The Union government's move to make registration of all marriages compulsory may run into rough weather as prominent Muslim organisations and clerics are all set to oppose it tooth and nail.
In fact, the campaign is being spearheaded by none other than the All India Muslim Personal Law Board that has kept this issue on top of its agenda for a meeting to be held shortly in Lucknow.
A few well known leaders of the organisation have already started terming the government's move as "direct infringement with the Shariat law."
"How can you render a 'nikah' invalid simply because the marriage has not been formally registered with the concerned authorities?" asks Zafaryab Jilani, AIMPLB legal adviser and member of its apex executive body.
"If it were just getting a marriage registered, it is fine , but we will not accept anything beyond that as no one other than a shariat court has the right to declare a 'nikah' invalid," he added.
Jilani, who was recently also appointed as the state's additional advocate general feels, "Any condition which is not enshrined in the Shariat and is sought to be imposed through an official notification would tantamount to meddling with the personal law and therefore unacceptable to Muslims."
Lucknow's Naib Imam and head of Firangi Mahal, the city's leading Islamic seminary also seeks to make it loud and clear that the government's move would not be acceptable to the community.
"I fail to understand why the government cannot make 'nikahnama' an officially acceptable document to be treated at par with any other registration", he stressed.

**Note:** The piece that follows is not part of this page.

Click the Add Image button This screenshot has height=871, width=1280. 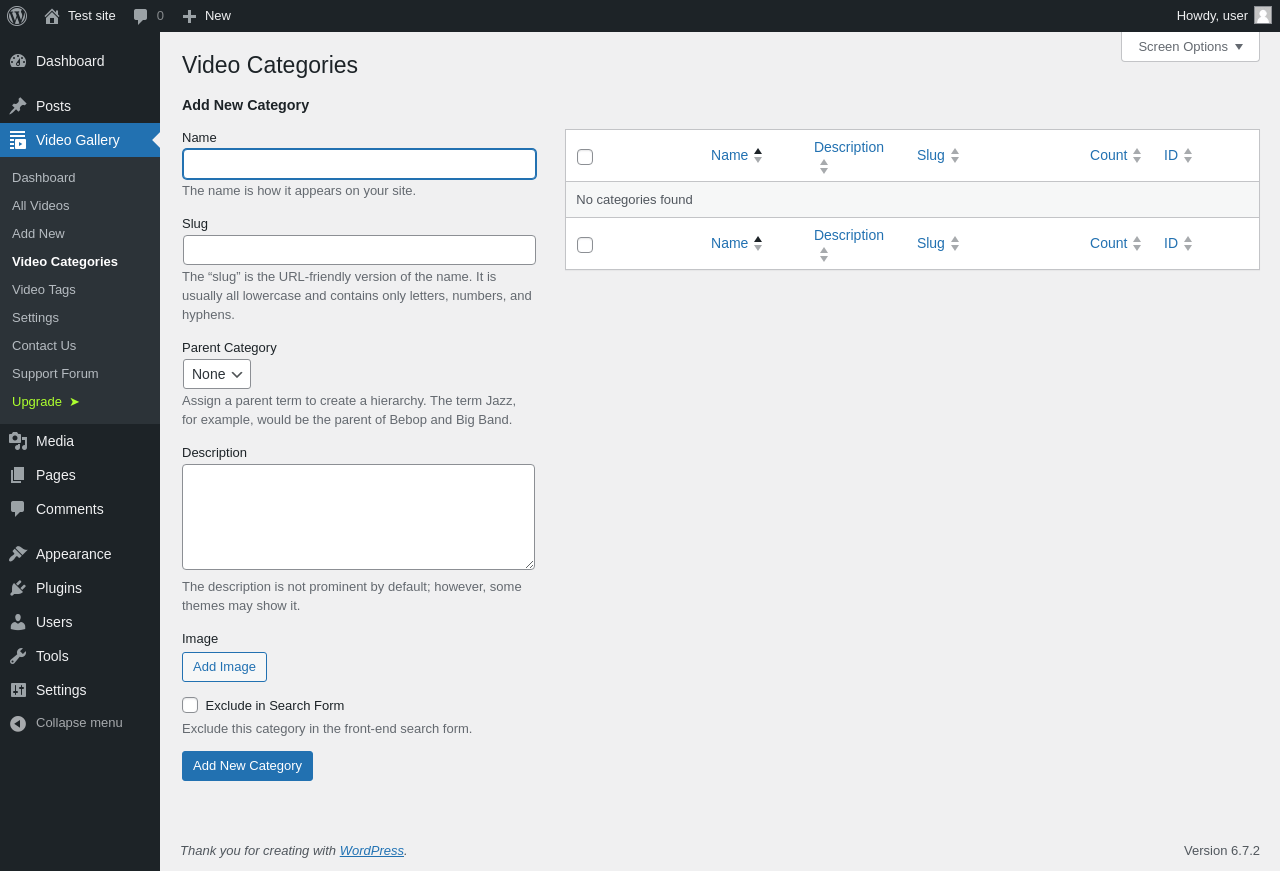(x=224, y=667)
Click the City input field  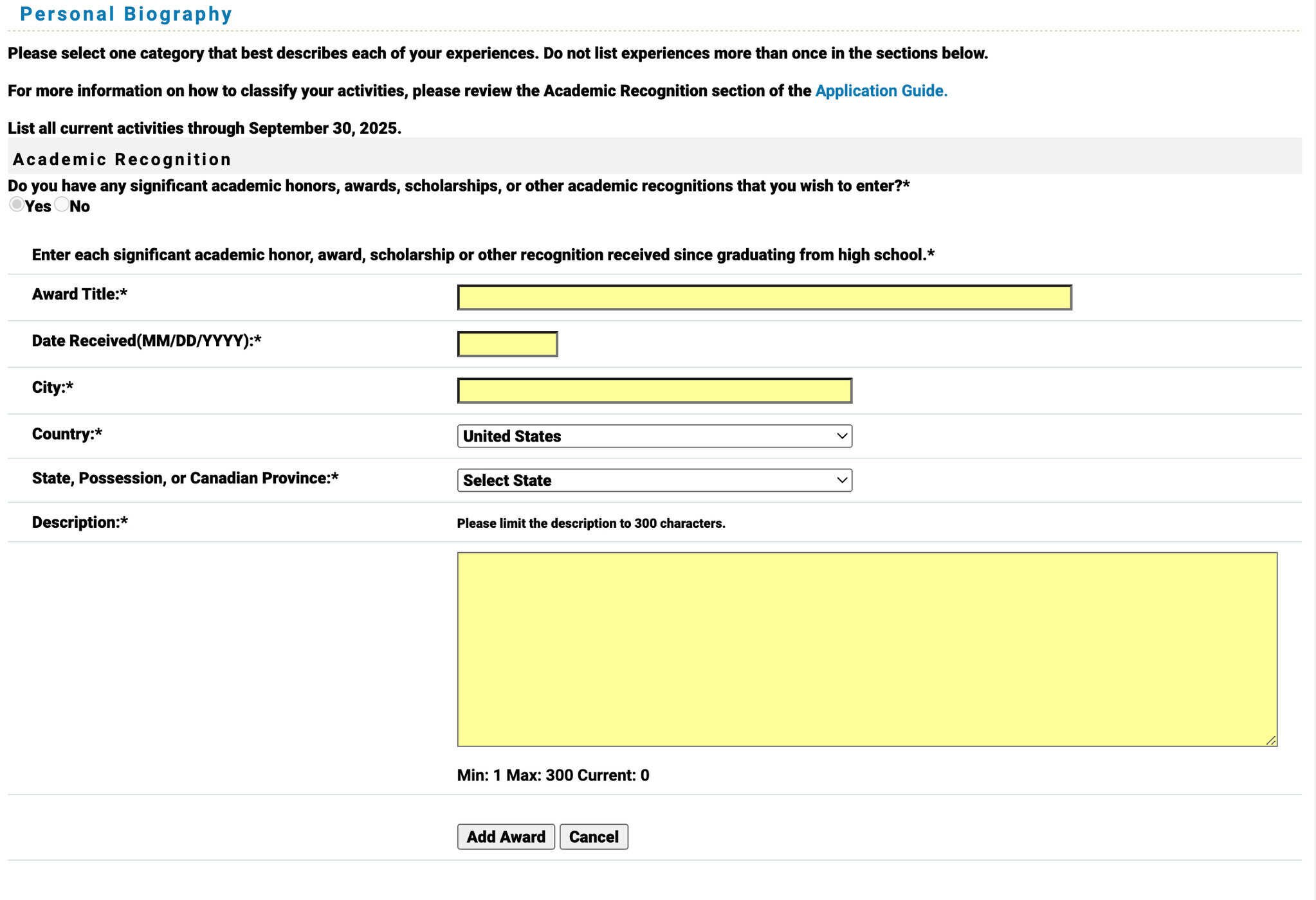653,390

"After all, 'nikahnama' is necessarily signed by a Qazi, duly authorised under the tenets of Islam," he added.
Renowned Shia cleric and most prominent leader of the sect Maulana Kalbe Jawwad however holds a slightly different view. "While I do not see anything un-Islamic about registration of marriages , I feel it is not a very pragmatic decision, considering that it would pose major problems and hurdles for poor and rustic people living across India's countryside," Jawwad pointed out.
He feels, "Introduction of such practice was bound to give rise to exploitation of the poor and the illiterate by the 'sarkari' babudom; therefore it would be ideal if the government could grant an official certification status to 'nikahnama', which should be made acceptable as a legal document."
Also a senior member of the AIMPLB executive, Jawwad was strongly of the view that the government should give it a fresh thought and also discuss the issue with various representatives of the Muslim community as well as Islamic scholars.